So, all right, we’re just going to ignore Wilson’s rant and assume that maybe he availed himself not immoderately of the potent potables available to him in the green room, or maybe he was just having a bad day. Let’s look instead at Maher’s fulmination and examine his reasons for wanting a recession and why they’re all rubbish.

There is, of course, the kerfuffle over the changes to the Endangered Species Act. These are all billed as the Worst Thing to Ever Happen to the Environment™ by pretty much everyone in the media.

The other side of the argument — that this was a necessary rebalancing of the Endangered Species Act with the interests of landowners, community stakeholders and, yes, those evil corporations that create jobs that almost certainly won’t endanger any species — was hardly represented.

That it wasn’t represented on Maher’s show, either, is hardly a surprise.

Furthermore, there’s no connection between the U.N. report Maher referred to — and by the way, is there anything more alarmist and less reliable than a report on the environment from the United Nations? — and what the Trump administration did.

The “green sea turtle, the American alligator, the peregrine falcon, bald eagles, grizzly bears, gray wolves, humpback whales” — they’re all going to keep on being safe, no matter how deep a recession we go into. In fact, some of them are already more than safe, and yet they haven’t been taken off the Endangered Species List.

And then there’s drinking water, both in Flint, Michigan, and Newark, New Jersey. What’s funny is that drinking water is usually a local issue and, well, neither Flint nor Newark has been run by those rascally GOP plutocrats any time in recent memory.
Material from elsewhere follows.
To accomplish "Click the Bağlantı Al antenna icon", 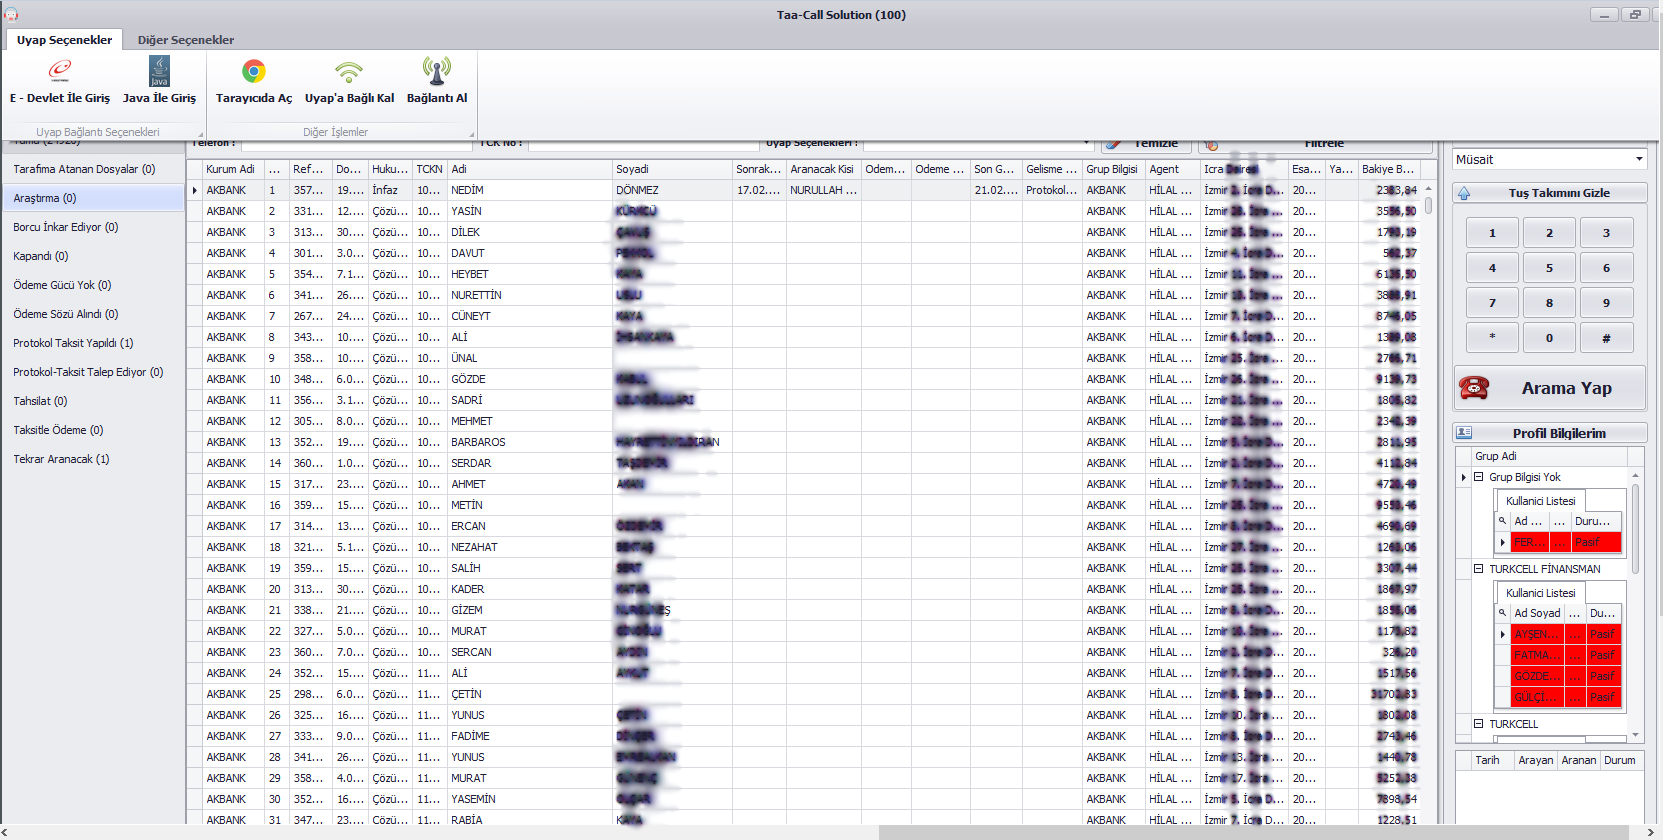I will pos(436,72).
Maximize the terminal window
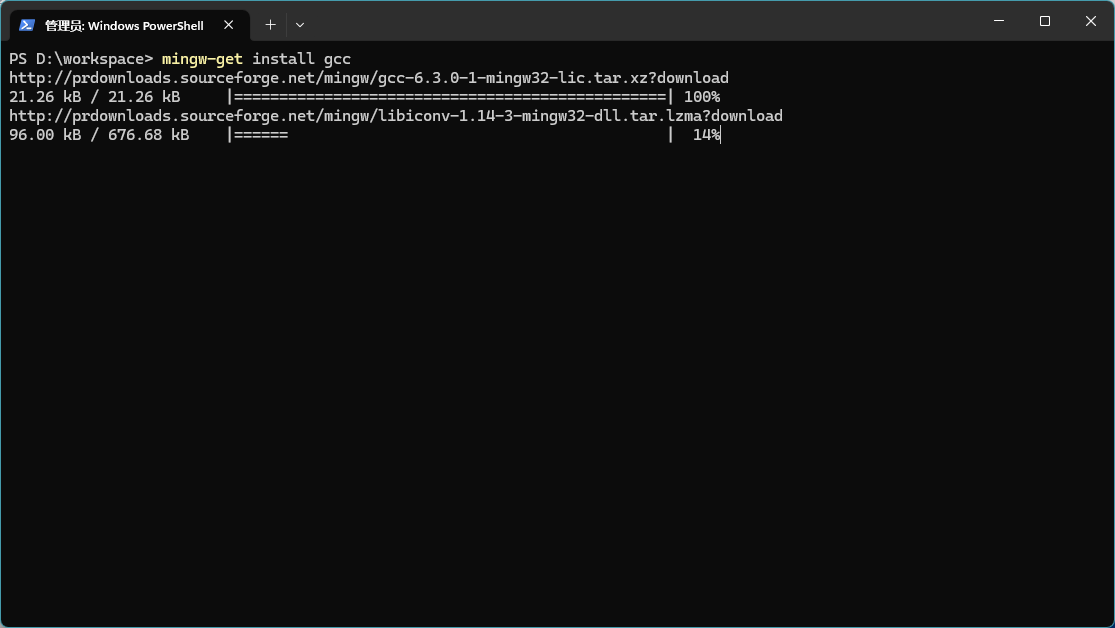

If you want a long-form discussion about how Democrats were single-handedly responsible for literally everything that happened in Flint, the editorial board at National Review published a scathing 2016 deconstruction of every misstep and act of near-criminal negligence and hubris that led to the water crisis and how Democratic fingerprints — and only Democratic fingerprints — were all over every aspect of it.

We don’t exactly know where the blame lies in Newark as of yet. It is, unsurprisingly, a city that’s been run by a succession of bumbling Democratic mayors who have ended up in deserved obscurity or incarceration — or, in one unfortunate outlier, in the U.S. Senate. It’s in a state where the cogs are mostly Democratic apparatchiks. Where the Republicans or Trump are to be seen is anyone’s guess.

In short, neither issue could have been prevented by a recession that booted Trump out of office and let loose the hounds of liberaldom in the Environmental Protection Agency. Even Maher could have realized how silly this rhetorical point was by checking the dates and realizing the Flint water crisis began under the Obama administration’s watch.

But, no. What we need is a recession. The American people need to be punished with a financial plague of locusts — a plague Maher himself is well-insulated against — so that the plebs will all vote Trump out of office, don political hair shirts and vow never to deviate from the Maher line again.

Thank God we have this otter-haired Cassandra who, week after week, tells America what’s good for it and occasionally wishes financial ruin upon it if it doesn’t follow his prescriptions. So there wasn’t a recession and we still have our democracy? Big deal, Maher says. Just wait until all the animals die! Then you’ll really wish you couldn’t pay your bills.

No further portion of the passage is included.